On Thu Jun 26 16:13:10 2014, apostole@gmail.com wrote:
Show quoted text>[...]Furthermore, logically, if I have a
> word transliterated, for every character in the new word,
> Character.isLetter() should return True.
Not only is that not a goal of mine, the documentation
says that *that specifically* is something you can't assume.
Section "DESIGN GOALS AND CONSTRAINTS":
«
For example, if you assume an all-alphabetic (Unicode) string passed
to unidecode(...) will return an all-alphabetic string, you're wrong--
some alphabetic Unicode characters are transliterated as strings
containing punctuation (e.g., the Armenian letter "Թ" (U+0539),
currently transliterates as "T`" (capital-T then a backtick).
»
As to "@" for schwa, that's a convention that me and other
linguists have used when we've needed to do pseudo-IPA in 7-bit.
I didn't make it up from nothing-- and I think I'll leave it the
way it is, because...
Show quoted text> Other thing that bothers me is the transliteration to numerical
...we see things differently. You, I, and other users would choose
different approaches to transliteration for particular blocks.
In *many* cases, I went for graphic similarity, hence Ǝ → 3.
It sounds like we have different philosophies for U+01xx and U+02xx.
See the documentation "WHEN YOU DON'T LIKE WHAT UNIDECODE DOES".
As HL Mencken one said: You may be right.
Anything worth doing right, is worth you doing right the way you like it.
And then pass off to Unidecode to do cleanup if it has any Malayalam, or
Greek, or Tibetan, or fullwidth characters, etc.

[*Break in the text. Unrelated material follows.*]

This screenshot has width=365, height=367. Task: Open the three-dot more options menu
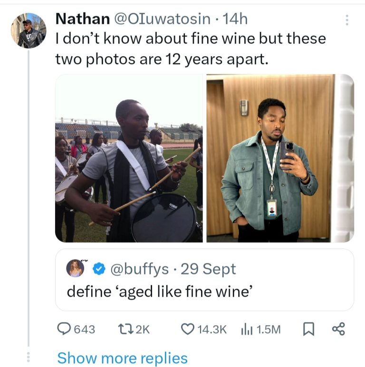click(x=347, y=20)
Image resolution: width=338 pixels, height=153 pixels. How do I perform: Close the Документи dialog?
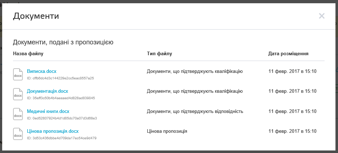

Unicode is big enough that everyone will find some part of Unidecode
that seems totally wrongheaded. (Many of them are Chinese and they are
very angry... and wonderfully contradictory. I wish I could introduce
them all to eachother.)
Show quoted text> P.S. Are the tables in anyway managed? Can I get insight of how they are
> made and maintained?
I made them, and I manage them locally. For insight, read all
the new documentation, and also the Perl Journal article about it:
http://interglacial.com/tpj/22/